Switch to Plain View
Pig >> mail # user >> when Algebraic UDF are used ?


+
Benoit Mathieu 2012-07-25, 16:32
+
pablomar 2012-07-25, 16:41
+
Alan Gates 2012-07-25, 16:40
+
Benoit Mathieu 2012-07-25, 17:07
Copy link to this message
-
Re: when Algebraic UDF are used ?
from the same book (
http://ofps.oreilly.com/titles/9781449302641/writing_udfs.html)

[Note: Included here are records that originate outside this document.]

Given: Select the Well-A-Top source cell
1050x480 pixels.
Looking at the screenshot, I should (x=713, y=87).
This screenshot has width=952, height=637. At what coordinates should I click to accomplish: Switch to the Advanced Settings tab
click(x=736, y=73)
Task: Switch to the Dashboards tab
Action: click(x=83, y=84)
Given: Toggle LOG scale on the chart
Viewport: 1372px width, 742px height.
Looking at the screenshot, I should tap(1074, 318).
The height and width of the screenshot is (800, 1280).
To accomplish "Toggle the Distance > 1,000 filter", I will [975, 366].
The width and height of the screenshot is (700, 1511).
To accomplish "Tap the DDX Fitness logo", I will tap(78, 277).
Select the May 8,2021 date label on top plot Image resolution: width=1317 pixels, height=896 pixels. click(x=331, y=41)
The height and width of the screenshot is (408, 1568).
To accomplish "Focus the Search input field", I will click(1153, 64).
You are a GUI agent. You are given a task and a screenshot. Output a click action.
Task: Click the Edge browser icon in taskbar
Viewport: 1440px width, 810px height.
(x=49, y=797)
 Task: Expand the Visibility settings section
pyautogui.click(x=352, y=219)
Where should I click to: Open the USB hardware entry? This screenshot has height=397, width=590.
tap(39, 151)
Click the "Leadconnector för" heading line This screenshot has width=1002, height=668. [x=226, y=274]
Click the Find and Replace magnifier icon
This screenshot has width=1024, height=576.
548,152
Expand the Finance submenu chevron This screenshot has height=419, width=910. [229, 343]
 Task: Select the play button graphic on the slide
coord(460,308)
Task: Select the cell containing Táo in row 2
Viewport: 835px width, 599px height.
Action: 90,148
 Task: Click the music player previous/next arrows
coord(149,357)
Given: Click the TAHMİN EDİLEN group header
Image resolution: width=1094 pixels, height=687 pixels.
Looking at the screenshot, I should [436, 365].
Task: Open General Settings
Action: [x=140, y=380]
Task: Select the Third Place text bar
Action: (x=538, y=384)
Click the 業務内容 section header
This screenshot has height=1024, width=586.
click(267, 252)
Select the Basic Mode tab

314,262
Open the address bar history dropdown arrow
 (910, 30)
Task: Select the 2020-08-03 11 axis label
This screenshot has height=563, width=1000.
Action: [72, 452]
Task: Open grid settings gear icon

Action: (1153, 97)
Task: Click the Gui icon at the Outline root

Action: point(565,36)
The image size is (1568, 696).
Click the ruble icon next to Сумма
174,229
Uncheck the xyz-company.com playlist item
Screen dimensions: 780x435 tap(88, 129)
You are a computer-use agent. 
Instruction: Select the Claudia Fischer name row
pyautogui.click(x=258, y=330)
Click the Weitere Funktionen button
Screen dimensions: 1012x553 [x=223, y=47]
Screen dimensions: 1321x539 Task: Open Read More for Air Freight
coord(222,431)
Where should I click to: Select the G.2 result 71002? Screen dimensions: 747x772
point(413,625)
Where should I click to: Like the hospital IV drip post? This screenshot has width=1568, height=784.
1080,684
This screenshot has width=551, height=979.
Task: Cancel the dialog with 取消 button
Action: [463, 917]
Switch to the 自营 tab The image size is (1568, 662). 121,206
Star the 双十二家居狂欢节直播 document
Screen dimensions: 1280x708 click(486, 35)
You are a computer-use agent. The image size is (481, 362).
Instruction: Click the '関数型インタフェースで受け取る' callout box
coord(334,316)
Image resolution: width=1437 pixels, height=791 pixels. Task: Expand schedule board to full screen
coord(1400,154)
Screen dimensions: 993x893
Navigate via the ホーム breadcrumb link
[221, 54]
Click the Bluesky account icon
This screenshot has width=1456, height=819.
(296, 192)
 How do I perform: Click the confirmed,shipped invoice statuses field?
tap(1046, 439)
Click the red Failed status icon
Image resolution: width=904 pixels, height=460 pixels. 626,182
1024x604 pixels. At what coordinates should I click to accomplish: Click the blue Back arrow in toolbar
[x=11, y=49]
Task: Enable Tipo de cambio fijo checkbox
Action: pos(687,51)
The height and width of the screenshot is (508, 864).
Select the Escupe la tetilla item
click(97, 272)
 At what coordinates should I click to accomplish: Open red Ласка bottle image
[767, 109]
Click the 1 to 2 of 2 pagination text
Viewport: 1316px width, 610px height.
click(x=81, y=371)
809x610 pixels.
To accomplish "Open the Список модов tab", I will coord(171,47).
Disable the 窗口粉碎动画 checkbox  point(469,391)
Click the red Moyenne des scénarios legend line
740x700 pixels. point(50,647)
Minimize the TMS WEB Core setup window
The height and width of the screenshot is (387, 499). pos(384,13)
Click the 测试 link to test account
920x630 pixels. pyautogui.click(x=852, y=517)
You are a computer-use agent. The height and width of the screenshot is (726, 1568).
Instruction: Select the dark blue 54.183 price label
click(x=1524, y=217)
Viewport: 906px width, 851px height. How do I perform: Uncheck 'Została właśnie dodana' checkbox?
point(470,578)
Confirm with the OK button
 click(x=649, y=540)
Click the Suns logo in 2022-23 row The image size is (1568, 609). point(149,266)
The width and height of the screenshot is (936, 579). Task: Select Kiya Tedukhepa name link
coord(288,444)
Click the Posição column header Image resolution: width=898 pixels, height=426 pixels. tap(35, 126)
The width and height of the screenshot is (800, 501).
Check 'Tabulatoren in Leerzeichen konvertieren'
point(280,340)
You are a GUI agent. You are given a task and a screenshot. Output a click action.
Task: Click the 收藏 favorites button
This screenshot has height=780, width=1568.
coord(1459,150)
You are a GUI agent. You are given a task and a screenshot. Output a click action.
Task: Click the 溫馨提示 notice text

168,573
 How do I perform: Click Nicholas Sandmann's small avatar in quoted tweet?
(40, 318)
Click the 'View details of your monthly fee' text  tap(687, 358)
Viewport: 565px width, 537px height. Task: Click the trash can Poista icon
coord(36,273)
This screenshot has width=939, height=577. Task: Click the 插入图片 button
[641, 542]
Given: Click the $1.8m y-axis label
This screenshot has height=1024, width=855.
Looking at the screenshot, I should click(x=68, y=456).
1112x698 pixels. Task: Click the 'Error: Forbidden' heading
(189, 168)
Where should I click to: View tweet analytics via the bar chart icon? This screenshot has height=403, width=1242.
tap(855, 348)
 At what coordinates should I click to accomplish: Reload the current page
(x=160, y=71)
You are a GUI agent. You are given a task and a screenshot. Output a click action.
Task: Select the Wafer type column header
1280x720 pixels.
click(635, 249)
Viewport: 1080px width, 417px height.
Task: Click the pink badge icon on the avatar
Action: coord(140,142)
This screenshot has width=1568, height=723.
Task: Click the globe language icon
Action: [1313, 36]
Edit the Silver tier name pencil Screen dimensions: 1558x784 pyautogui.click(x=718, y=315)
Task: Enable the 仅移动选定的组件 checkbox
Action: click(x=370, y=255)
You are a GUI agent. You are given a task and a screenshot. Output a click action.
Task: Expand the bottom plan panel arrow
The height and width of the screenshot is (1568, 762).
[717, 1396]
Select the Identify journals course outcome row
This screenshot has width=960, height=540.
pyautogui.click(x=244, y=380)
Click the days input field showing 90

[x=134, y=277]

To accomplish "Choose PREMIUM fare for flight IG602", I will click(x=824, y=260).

"Memory Issues in Eval Funcs

Some operations you will do in your UDFs will require more memory than is
available. As an example you may want to build a UDF that calculates the
cumulative sum of a set of inputs. This will return a bag of values since
for each input it needs to return the intermediate sum at that input.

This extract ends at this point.